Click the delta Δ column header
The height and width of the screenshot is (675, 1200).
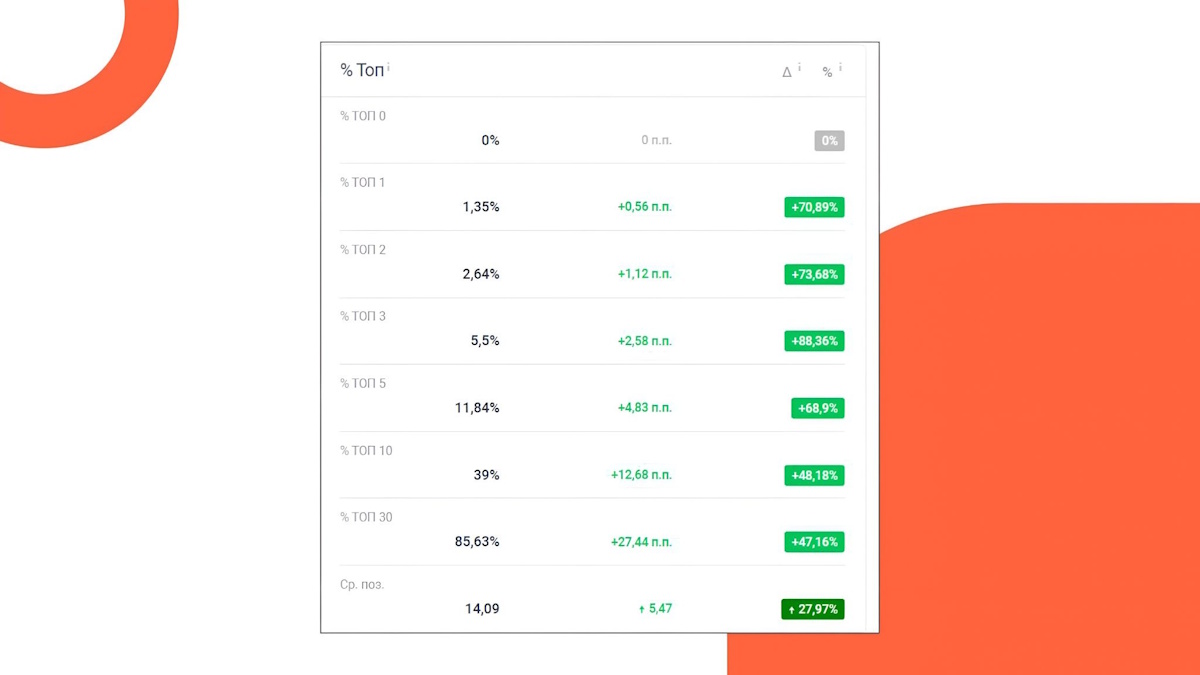click(787, 72)
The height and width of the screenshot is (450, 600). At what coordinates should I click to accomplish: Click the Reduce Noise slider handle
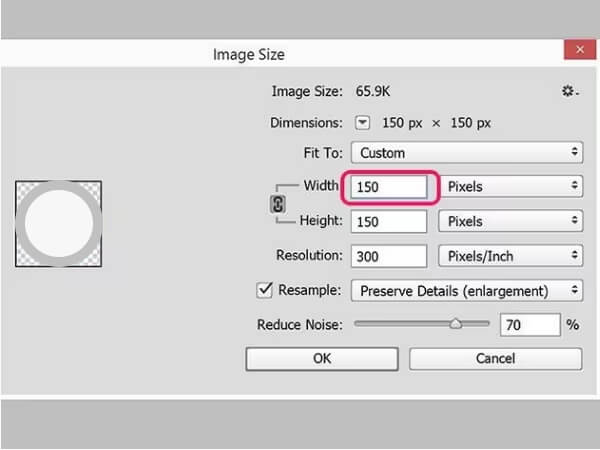coord(456,323)
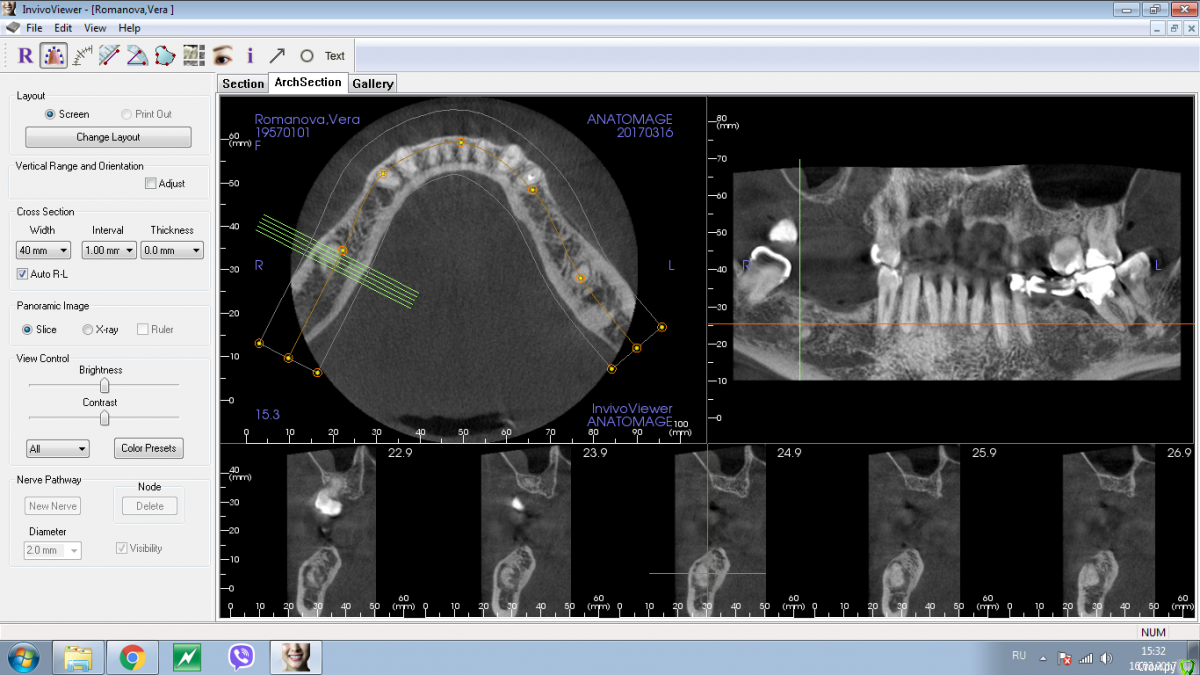Viewport: 1200px width, 675px height.
Task: Click the purple info icon
Action: [250, 56]
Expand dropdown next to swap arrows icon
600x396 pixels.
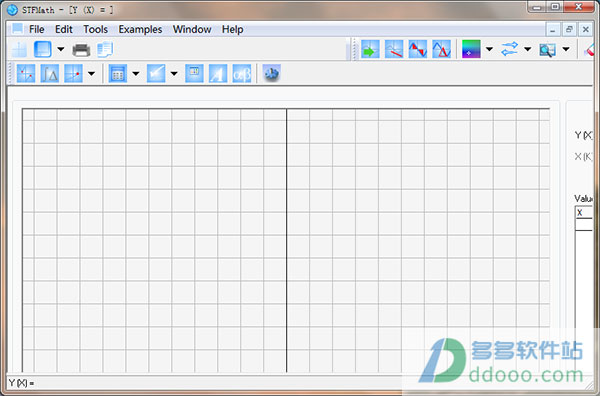pyautogui.click(x=527, y=49)

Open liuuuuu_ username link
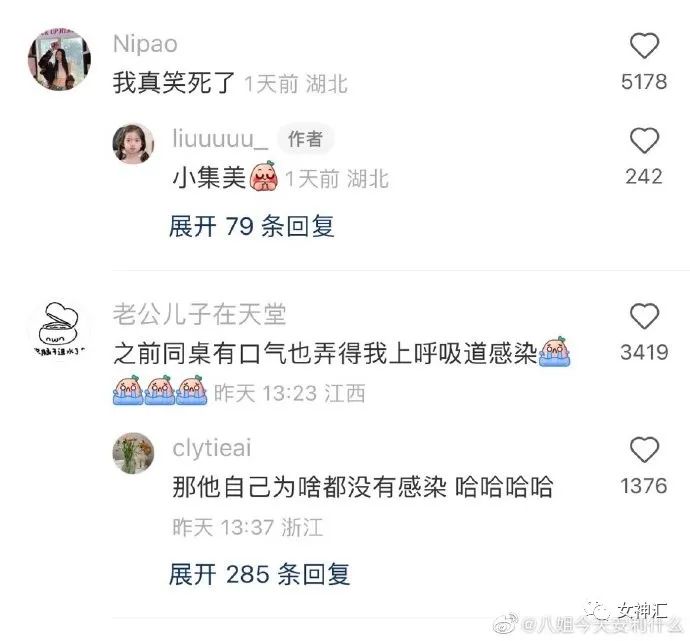pos(220,139)
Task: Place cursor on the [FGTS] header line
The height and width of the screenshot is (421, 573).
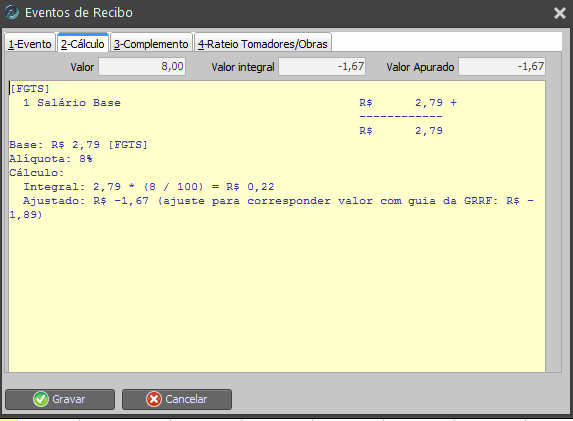Action: [30, 89]
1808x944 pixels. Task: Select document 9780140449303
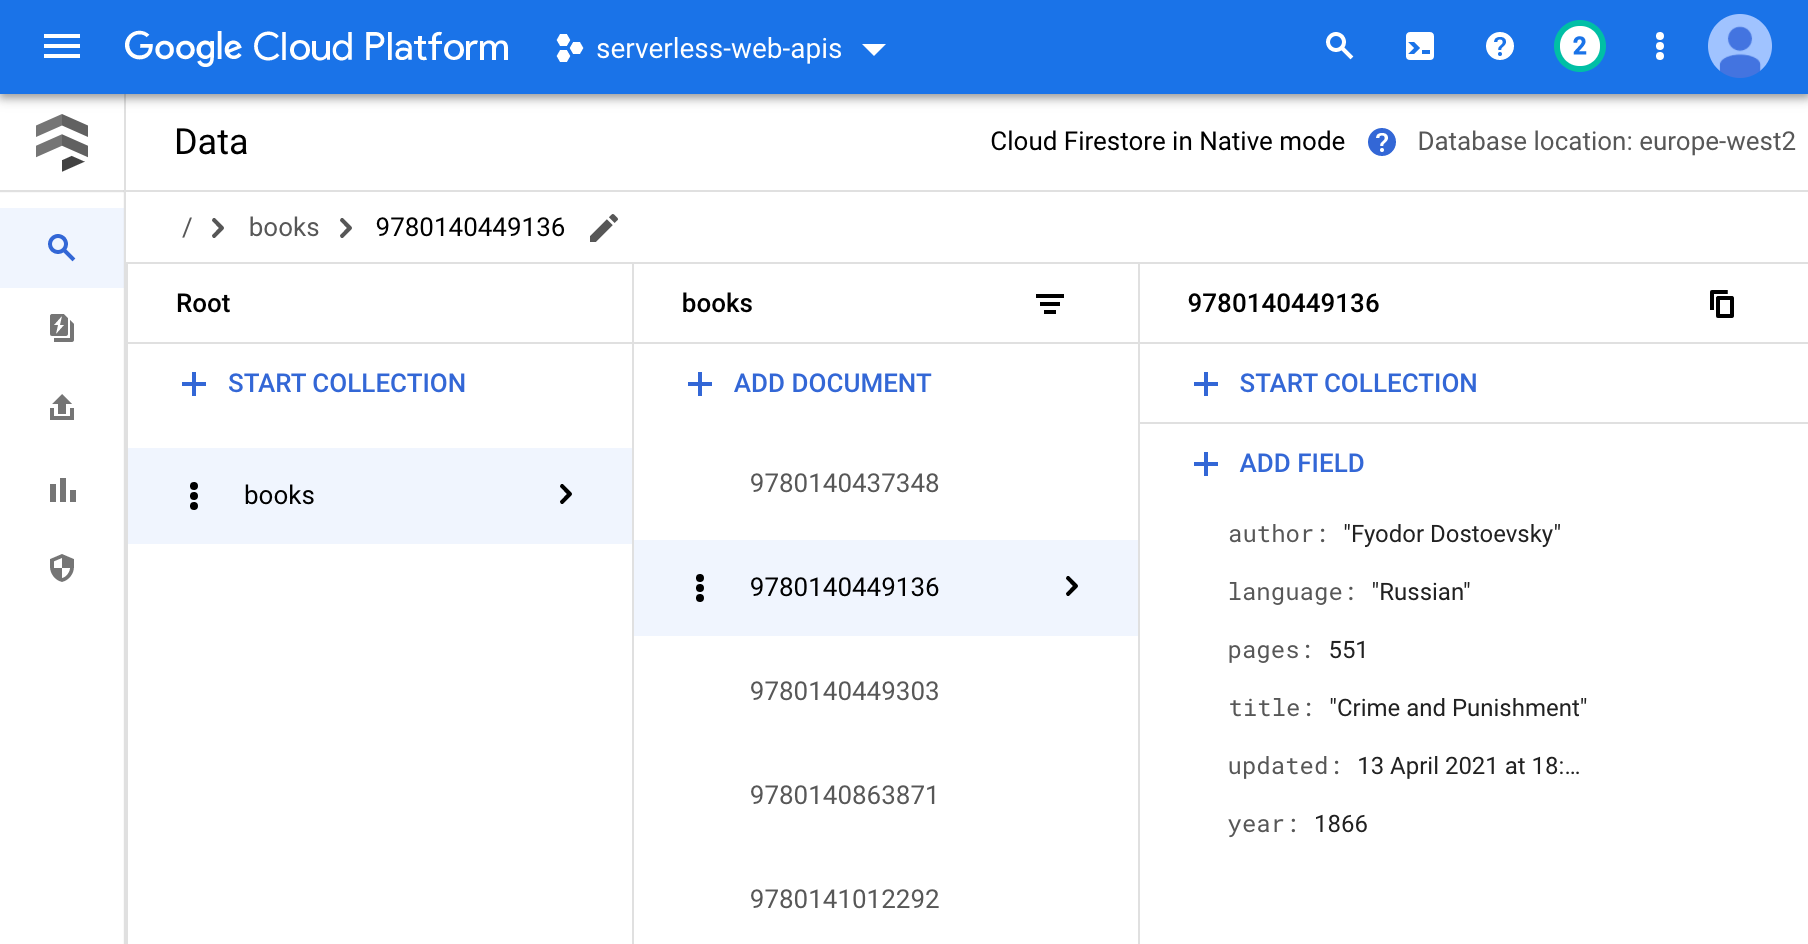(844, 692)
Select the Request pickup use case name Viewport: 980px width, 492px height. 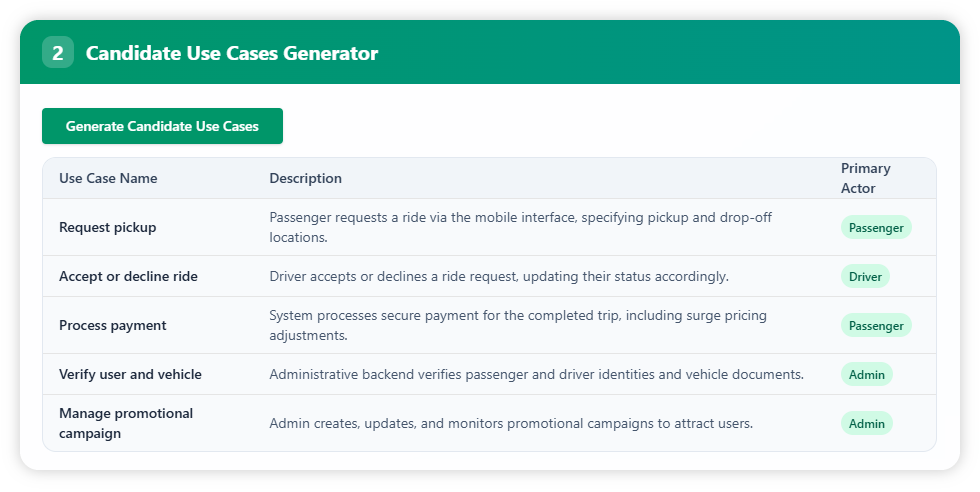pyautogui.click(x=108, y=227)
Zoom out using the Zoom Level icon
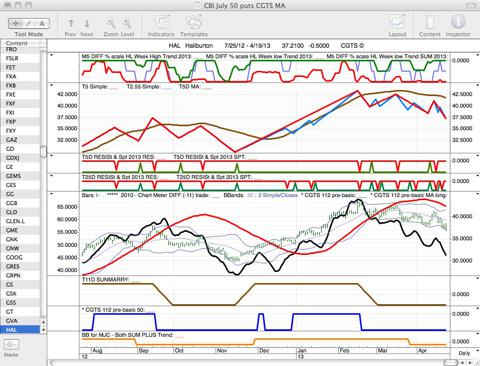The width and height of the screenshot is (480, 366). 111,23
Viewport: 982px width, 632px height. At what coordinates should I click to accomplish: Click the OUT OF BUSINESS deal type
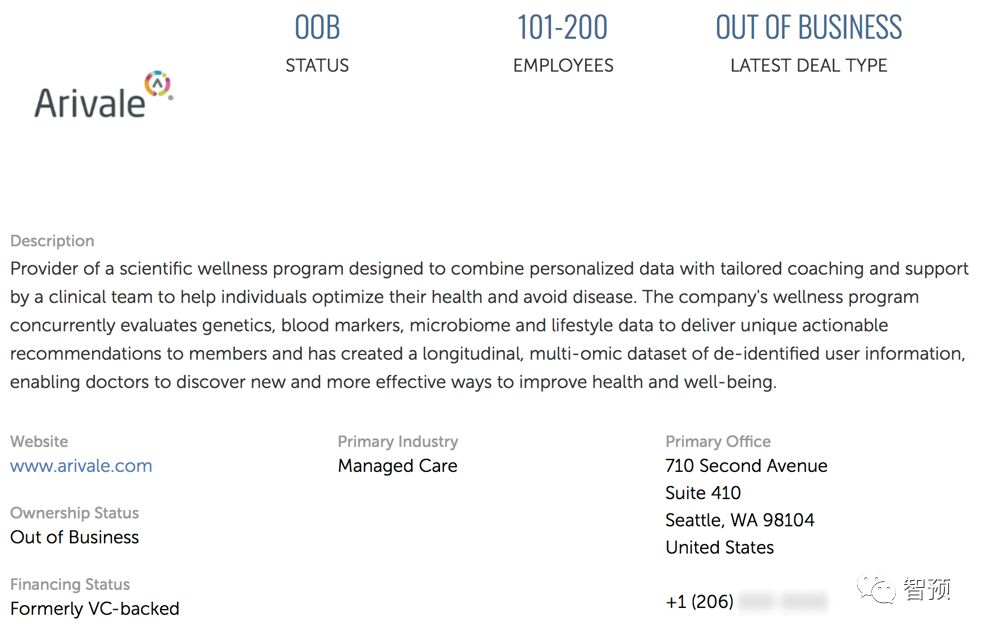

Your objective:
Would you please print only the lines running from the one with "Zoom out using the Zoom Level icon" to the final line of the entries above, exactly as written and without pictures?

Solution to the problem:
Zoom out using the Zoom Level icon
The width and height of the screenshot is (480, 366). 111,23
Viewport: 982px width, 632px height. At what coordinates should I click to accomplish: Click the OUT OF BUSINESS deal type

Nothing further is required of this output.